Наконец пришла телеграмма о большом сражении у Лаояна. Все идет, как и ожидали, прекрасно. И вдруг сообщение, которое заставило усомниться. Уже после войны, из записок иностранного агента при японском главном штабе, оказалось, что японская армия потерпела сначала поражение, но Куропаткину причудилось, что японцы его обходят, и для предосторожности сам отступил. И наша победа обратилась в поражение 57*. Потом опять поражение и опять…

От сына мы долго никаких известий не имели. Узнав, что в Петербург привезли раненого подполковника Энгельгардта, я поехал к нему узнать, не знает ли он что-нибудь о сыне.

— Точно ничего сообщить не могу, — сказал он. — Его в госпиталь привезли, как раз когда меня увозили, и я не успел спросить, как он.

Только через несколько недель мы узнали, что у нашего сына было что-то не в порядке с легкими. Через некоторое время его эвакуировали в Петербург.

«У него абсолютно нет воли»

То, что мы от него узнали, было неутешительно: армия была превосходна, дрались как львы, но высшее начальство было бестолково, и ему не доверяли. Забота о раненых была недостаточной. В приемном покое, где вначале находился мой сын, ни врач, ни даже фельдшер ни разу не появились. Врачей больше всего занимали слухи о беспорядках в стране, фельдшера были, как правило, нетрезвы.

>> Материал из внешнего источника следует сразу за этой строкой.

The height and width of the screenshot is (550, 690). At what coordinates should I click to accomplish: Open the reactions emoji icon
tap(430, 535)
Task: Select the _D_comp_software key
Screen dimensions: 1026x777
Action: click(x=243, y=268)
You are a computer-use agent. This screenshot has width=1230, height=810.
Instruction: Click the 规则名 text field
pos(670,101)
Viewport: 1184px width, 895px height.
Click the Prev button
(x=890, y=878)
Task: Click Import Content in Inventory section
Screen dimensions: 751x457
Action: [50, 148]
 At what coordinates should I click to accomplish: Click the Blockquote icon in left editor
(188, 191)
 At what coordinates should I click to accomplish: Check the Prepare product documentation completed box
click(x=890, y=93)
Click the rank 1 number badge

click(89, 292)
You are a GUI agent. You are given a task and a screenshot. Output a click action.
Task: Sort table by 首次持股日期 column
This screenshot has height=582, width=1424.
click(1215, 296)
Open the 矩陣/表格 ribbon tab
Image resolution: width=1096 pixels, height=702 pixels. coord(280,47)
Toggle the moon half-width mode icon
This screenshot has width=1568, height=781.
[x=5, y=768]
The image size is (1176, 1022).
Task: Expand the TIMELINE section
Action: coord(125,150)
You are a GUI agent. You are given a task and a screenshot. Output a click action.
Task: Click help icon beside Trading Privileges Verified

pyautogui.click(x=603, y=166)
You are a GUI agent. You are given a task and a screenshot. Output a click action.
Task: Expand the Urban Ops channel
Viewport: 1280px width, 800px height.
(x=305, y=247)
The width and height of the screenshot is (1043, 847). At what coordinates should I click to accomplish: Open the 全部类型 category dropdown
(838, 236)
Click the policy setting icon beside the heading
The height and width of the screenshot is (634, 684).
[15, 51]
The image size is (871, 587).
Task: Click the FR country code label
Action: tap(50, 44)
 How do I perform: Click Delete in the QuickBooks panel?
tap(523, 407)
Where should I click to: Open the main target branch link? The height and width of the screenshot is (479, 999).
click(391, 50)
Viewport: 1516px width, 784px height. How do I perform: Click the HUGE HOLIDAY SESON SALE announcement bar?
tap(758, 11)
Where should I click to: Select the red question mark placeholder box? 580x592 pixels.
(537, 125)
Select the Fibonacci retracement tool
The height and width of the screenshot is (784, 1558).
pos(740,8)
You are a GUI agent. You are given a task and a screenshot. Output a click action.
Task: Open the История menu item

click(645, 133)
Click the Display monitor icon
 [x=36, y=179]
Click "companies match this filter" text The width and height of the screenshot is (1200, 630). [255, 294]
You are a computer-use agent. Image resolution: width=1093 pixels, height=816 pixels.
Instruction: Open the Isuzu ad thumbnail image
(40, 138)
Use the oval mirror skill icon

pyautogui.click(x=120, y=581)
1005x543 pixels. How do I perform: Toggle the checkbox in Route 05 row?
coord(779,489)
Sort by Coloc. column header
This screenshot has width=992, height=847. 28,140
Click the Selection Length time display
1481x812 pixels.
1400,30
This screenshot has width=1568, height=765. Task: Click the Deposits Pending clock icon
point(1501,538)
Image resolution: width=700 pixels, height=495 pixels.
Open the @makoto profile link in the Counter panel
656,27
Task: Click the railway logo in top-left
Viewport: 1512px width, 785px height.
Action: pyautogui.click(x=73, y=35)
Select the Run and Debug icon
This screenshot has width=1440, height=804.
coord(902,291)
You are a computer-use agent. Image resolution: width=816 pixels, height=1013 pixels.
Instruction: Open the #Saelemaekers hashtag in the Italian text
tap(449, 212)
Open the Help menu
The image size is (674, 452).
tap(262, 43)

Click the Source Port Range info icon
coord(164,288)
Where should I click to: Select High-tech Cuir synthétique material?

— Я не умер только благодаря одному из моих казаков. Он меня сюда доставил и оставался со мной в течение пяти недель, не отходя от меня, как сторожевая собака. Но в центральном госпитале под наблюдением высшего начальства все было прекрасно, даже роскошно.

В армии идет сильная пропаганда. Везде разбрасывают листовки, но пока, к счастью, их используют только на сигареты. Японские солдаты тоже дерутся как львы. Их армия прекрасно организована, и порядок в ней образцовый.

Ежедневно вечером я заезжал к Дохтурову, и он за картою мне подробно объяснял ход операций. Все, что на войне происходило, его удручало. Несколько раз Государь его вызывал к себе, и каждый раз он из дворца возвращался все более и более в мрачном настроении.

— Для отчаяния действительно есть причины. Государь очень хорошо осведомлен о событиях на фронте и отдает себе полный отчет в том, что происходит, но совершенно не в состоянии принять никакого решения. Он находится во власти какого-то паралича воли, его действия не управляются здравым смыслом, но чьими-то намеками, какими-то симпатиями… Но кто может в этом разобраться? Ясно только одно — править он не способен. Все это приведет к какой-то катастрофе, избежать которой невозможно. Я предпочел бы умереть, чтобы не видеть этого позора.